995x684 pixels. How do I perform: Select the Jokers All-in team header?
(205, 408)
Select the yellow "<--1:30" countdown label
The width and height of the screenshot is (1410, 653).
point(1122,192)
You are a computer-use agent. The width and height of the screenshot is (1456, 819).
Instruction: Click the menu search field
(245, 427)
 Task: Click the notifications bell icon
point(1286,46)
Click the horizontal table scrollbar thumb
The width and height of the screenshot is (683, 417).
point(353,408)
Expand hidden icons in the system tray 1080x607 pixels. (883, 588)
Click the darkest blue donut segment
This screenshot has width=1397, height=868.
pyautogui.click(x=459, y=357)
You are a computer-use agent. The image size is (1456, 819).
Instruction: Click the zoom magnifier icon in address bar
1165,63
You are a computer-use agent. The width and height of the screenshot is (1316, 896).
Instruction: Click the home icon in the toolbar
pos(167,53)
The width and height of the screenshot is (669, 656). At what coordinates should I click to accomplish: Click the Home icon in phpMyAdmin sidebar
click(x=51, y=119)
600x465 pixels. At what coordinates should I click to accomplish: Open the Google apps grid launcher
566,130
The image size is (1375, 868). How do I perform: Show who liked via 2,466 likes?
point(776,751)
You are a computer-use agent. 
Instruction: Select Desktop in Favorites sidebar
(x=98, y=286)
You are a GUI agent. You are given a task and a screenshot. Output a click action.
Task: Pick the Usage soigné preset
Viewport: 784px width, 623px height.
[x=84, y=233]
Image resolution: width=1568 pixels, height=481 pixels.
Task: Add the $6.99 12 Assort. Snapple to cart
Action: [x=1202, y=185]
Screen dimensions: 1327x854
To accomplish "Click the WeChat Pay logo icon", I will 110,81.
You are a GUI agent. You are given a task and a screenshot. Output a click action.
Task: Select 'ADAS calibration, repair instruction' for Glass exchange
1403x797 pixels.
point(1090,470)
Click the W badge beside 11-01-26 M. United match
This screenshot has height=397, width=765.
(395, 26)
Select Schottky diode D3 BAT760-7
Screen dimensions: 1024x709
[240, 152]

::::::

*Your task*: Format the entries from the line with "Select the yellow" to the line with "I will 110,81." as a Markdown table with the columns Row and Line, giving each line its own row number and leaving out blank lines.

*Problem solution*:
| Row | Line |
|---|---|
| 1 | Select the yellow "<--1:30" countdown label |
| 2 | The width and height of the screenshot is (1410, 653). |
| 3 | point(1122,192) |
| 4 | You are a computer-use agent. The width and height of the screenshot is (1456, 819). |
| 5 | Instruction: Click the menu search field |
| 6 | (245, 427) |
| 7 |  Task: Click the notifications bell icon |
| 8 | point(1286,46) |
| 9 | Click the horizontal table scrollbar thumb |
| 10 | The width and height of the screenshot is (683, 417). |
| 11 | point(353,408) |
| 12 | Expand hidden icons in the system tray 1080x607 pixels. (883, 588) |
| 13 | Click the darkest blue donut segment |
| 14 | This screenshot has width=1397, height=868. |
| 15 | pyautogui.click(x=459, y=357) |
| 16 | You are a computer-use agent. The image size is (1456, 819). |
| 17 | Instruction: Click the zoom magnifier icon in address bar |
| 18 | 1165,63 |
| 19 | You are a computer-use agent. The width and height of the screenshot is (1316, 896). |
| 20 | Instruction: Click the home icon in the toolbar |
| 21 | pos(167,53) |
| 22 | The width and height of the screenshot is (669, 656). At what coordinates should I click to accomplish: Click the Home icon in phpMyAdmin sidebar |
| 23 | click(x=51, y=119) |
| 24 | 600x465 pixels. At what coordinates should I click to accomplish: Open the Google apps grid launcher |
| 25 | 566,130 |
| 26 | The image size is (1375, 868). How do I perform: Show who liked via 2,466 likes? |
| 27 | point(776,751) |
| 28 | You are a computer-use agent.  |
| 29 | Instruction: Select Desktop in Favorites sidebar |
| 30 | (x=98, y=286) |
| 31 | You are a GUI agent. You are given a task and a screenshot. Output a click action. |
| 32 | Task: Pick the Usage soigné preset |
| 33 | Viewport: 784px width, 623px height. |
| 34 | [x=84, y=233] |
| 35 | Image resolution: width=1568 pixels, height=481 pixels. |
| 36 | Task: Add the $6.99 12 Assort. Snapple to cart |
| 37 | Action: [x=1202, y=185] |
| 38 | Screen dimensions: 1327x854 |
| 39 | To accomplish "Click the WeChat Pay logo icon", I will 110,81. |